Once the services are running, open your web browser and navigate to http://localhost:8501.
You will be greeted with the main chat interface. From here, you can:
- Start a new chat.
- Select a model to chat with from the dropdown.
- View your chat history in the sidebar.
<-- Placeholder for a screenshot of the main chat interface -->
The backend API is available at http://localhost:8000.
Get a list of available models:
curl -X GET "http://localhost:8000/api/v1/models"Pull a new model:
curl -X POST "http://localhost:8000/api/v1/pull" \
-H "Content-Type: application/json" \
-d '{"model_name": "llama3:8b"}'Start a chat session:
curl -X POST "http://localhost:8000/api/v1/chat" \
-H "Content-Type: application/json" \
-d '{
"query": "Why is the sky blue?",
"model_name": "llama3:8b",
"channel_id": "my-unique-channel-id"
}'This will return a task_id. You can use this to check the status of the task.
Check task status:
curl -X GET "http://localhost:8000/api/v1/task/{task_id}"To monitor the Celery workers and see the status of background tasks, navigate to http://localhost:5555.

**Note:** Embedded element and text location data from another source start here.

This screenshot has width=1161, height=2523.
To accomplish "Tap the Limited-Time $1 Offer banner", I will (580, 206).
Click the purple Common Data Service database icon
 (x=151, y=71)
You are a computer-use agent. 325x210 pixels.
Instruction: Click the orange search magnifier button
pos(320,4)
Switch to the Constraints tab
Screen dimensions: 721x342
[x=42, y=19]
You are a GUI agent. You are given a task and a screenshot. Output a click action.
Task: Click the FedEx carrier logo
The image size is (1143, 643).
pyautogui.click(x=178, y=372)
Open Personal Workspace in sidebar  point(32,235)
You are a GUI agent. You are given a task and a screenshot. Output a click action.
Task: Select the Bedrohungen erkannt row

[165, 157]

<-- Placeholder for a screenshot of the Flower dashboard -->
A key feature of this project is its intelligent management of GPU VRAM. When a request for a model arrives and there isn't enough free VRAM to load it, the system doesn't just fail. Instead, it performs the following steps:
- Identify Inactive Models: The system identifies all models currently loaded in VRAM that are not actively processing a request or reserved by a queued task.
- Find the Optimal Eviction Set: It then uses a brute-force knapsack algorithm to find the smallest combination of inactive models whose combined size is just enough to free the required space. This is more efficient than evicting models one-by-one until enough space is available.
- Evict and Load: The selected models are evicted from VRAM, and the new model is loaded.
- Queue if Necessary: If not enough space can be freed even after evicting all inactive models, the request is queued and will be retried automatically.
This process ensures maximum utilization of GPU resources and allows for serving a larger variety of models than can fit in VRAM simultaneously.
The current focus is on finalizing the Kubernetes deployment scripts and configurations.
- [ ] Create K8s deployment:
- Define deployments for all services (Streamlit, Celery, Ollama, Redis).
- Configure Horizontal Pod Autoscalers (HPA) for Celery workers.
- Set up persistent volumes for Ollama models.
- Testing deployments on a managed Kubernetes service (Digital Ocean).
View a high-level summary of completed and ongoing tasks
[ x ] Run App in Docker Compose
- Added Streamlit app
- Added redis pub/sub
- Added celery worker with ollama streaming task
- Added flower for worker tracking
- Added model router
[ x ] Adding Model Loading/Unloading Management
- get gpu info
- get model info
- track models in redis cache
- model loading/unloading logic
- add celery tasks for both streaming, loading, cleanup
- add celery beat in docker compose
[ x ] Use knapsack subset search instead of offload small model first
[ x ] Implement redis locks
[ x ] UI improvements
- Enable model pull
- New chat and chat history
[ x ] Decouple backend and frontend
- Added FastAPI backend
- Streamlit uses the backend
[ ] Create k8s deployment
Contributions are welcome! Please feel free to submit a pull request or open an issue to discuss your ideas.
This project is licensed under the MIT License. See the LICENSE file for details.